The False DichotomyPosted: March 21, 2011
Douglas Rushkoff is a brilliant thinker, writer and media theorist. He is the author of Life Inc, Get Back in The Box, Playing The Future, Cyberia and Media Virus, among others. His latest book, however, is centered around an either-or fallacy, and while it contains good points throughout, Program or Be Programmed falls short of a great read.
In the introduction Rushkoff writes, “…we must learn not just how to use programs but how to make them…you will either create the software or you will be the software…” While knowing how to program is an incredibly valuable skill, I don’t believe it’s up there with reading and writing. We must be a computer literate society, and those of us in the computer and internet space should be able to communicate clearly with programmers and those writing code, we don’t all need to be fluent in HTML. Rushkoff does an admirable job of raising awareness about the importance of programming, yet presents a false choice that makes for an attention-grabbing title yet a slightly extreme thesis.
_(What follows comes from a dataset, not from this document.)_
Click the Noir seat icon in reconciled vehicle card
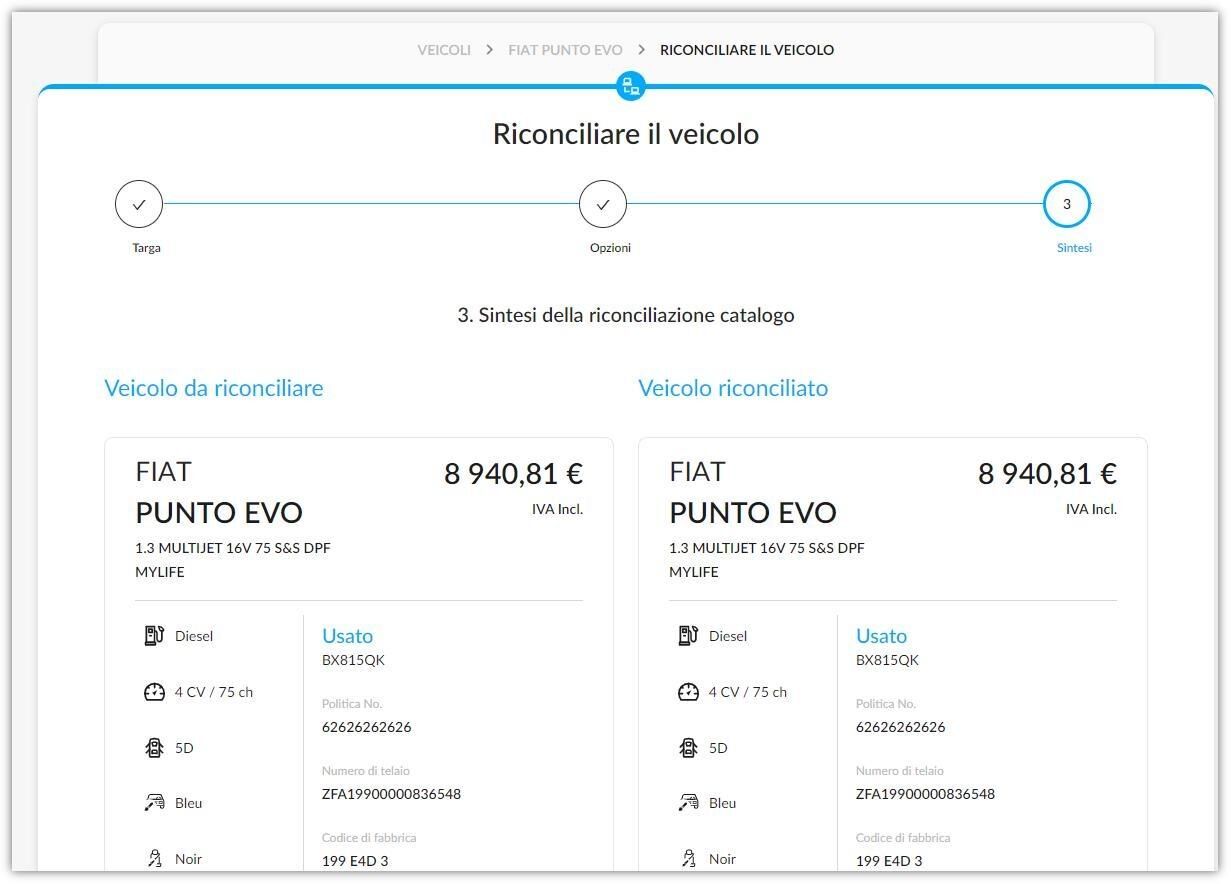(688, 859)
The bulk of the book is an explanation of Rushkoff’s “Ten Commands for a Digital Age.” Most of the commands are interesting and can in fact serve as, in Rushkoff’s words, a “poetics” of digital media. He writes, “…ten simple commands that can help us forge a path through the digital realm. Each one of the commands are based on one of the tendencies or “biases” of digital media, and suggests how to balance that bias with the needs of real people living and working in both physical and virtual spaces – sometimes at the very same time.” The Ten are as follows: 1. Time: Do not be always on, 2. Place: Live in person, 3. Choice: You may always choose none of the above, 4. Complexity: You are never completely right, 5. Scale: One size does not fit all, 6. Identity: Be yourself, 7. Social: Do not sell your friends, 8. Fact: Tell the truth, 9. Openness: Share, don’t steal, 10: Purpose: Program or be Programmed.
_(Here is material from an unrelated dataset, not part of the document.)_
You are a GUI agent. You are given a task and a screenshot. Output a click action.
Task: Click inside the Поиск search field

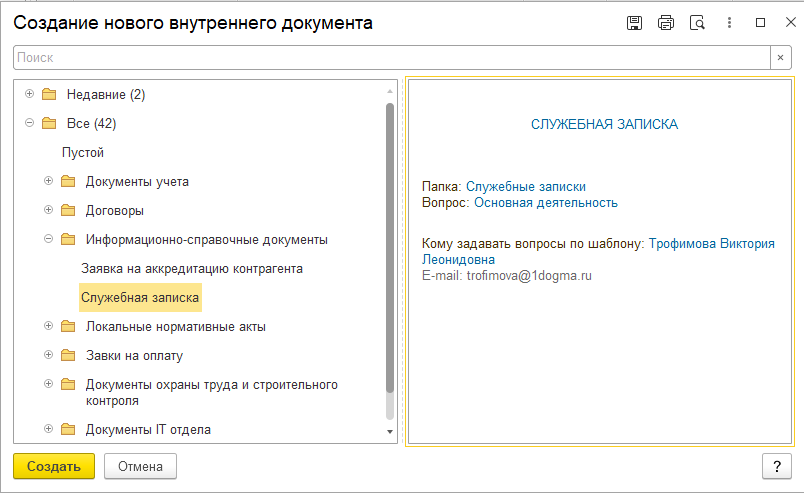click(x=390, y=58)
I agree with principles 1, 2, 6, 7, 8 and 9, somewhat agree with principles 3, 4, 5 and disagree with his final and most central point, number 10. Overall, Rushkoff does a fine job of presenting his views and uses history, politics, psychology, sociology, and economics to tell an interesting story about the unfolding of digital technology and how we may best move in this new and evolving space. I’d recommend the read, despite its title and tenth command (which in fact seems to contradict his third principle, discouraging such digital choices). While not terrific, I think it is a good book.